Após diversas pesquisas, Rai encontrou na terapia com boneca uma forma de aliviar os sintomas do avanço da doença. A bebê reborn, batizada com o mesmo nome da mãe – Alice -, passou a ser um instrumento de vínculo emocional e de presença.
“Ela interage pouco hoje, mas quando está com a boneca no colo, segura forte, não quer largar. Se tentam tirar, ela resiste, diz ‘não’ ou segura com o braço. Isso é acolhimento. É como se estivesse abraçando a mim ou ao meu irmão ou aos netos dela”, afirma Rai.
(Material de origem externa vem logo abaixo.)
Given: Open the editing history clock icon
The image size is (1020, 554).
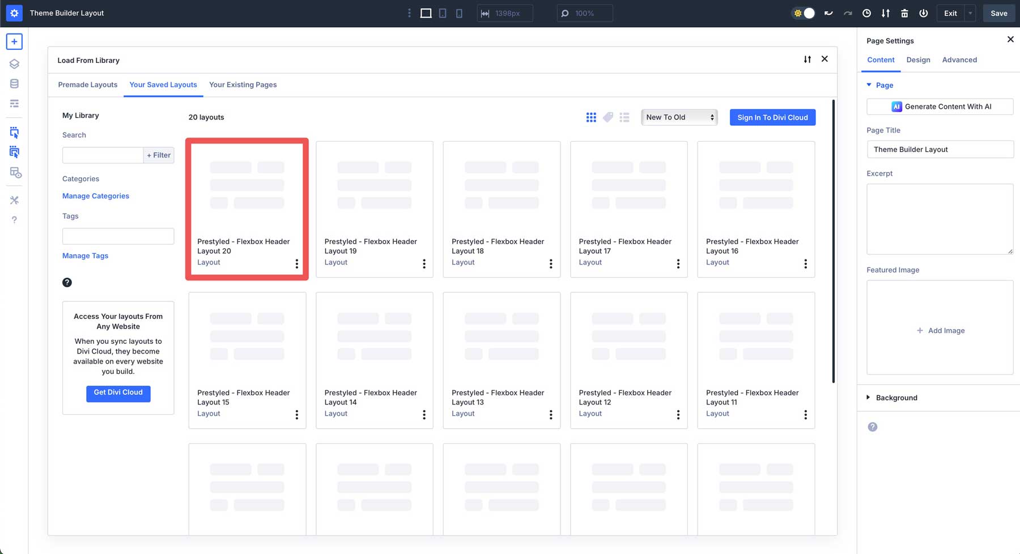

Segundo ela, a terapia também ajuda a acalmar Maria Alice. “Se minha mãe está agitada, atrofiando as mãos, peço que vejam se ela precisa de algo: água, fralda… Mas, muitas vezes, só o toque da boneca a acalma. Quando colocam a boneca no colo dela, ela relaxa. Se tentam tirar, ela segura forte ou até reclama. É o jeito dela se expressar, de dizer que aquilo faz bem.”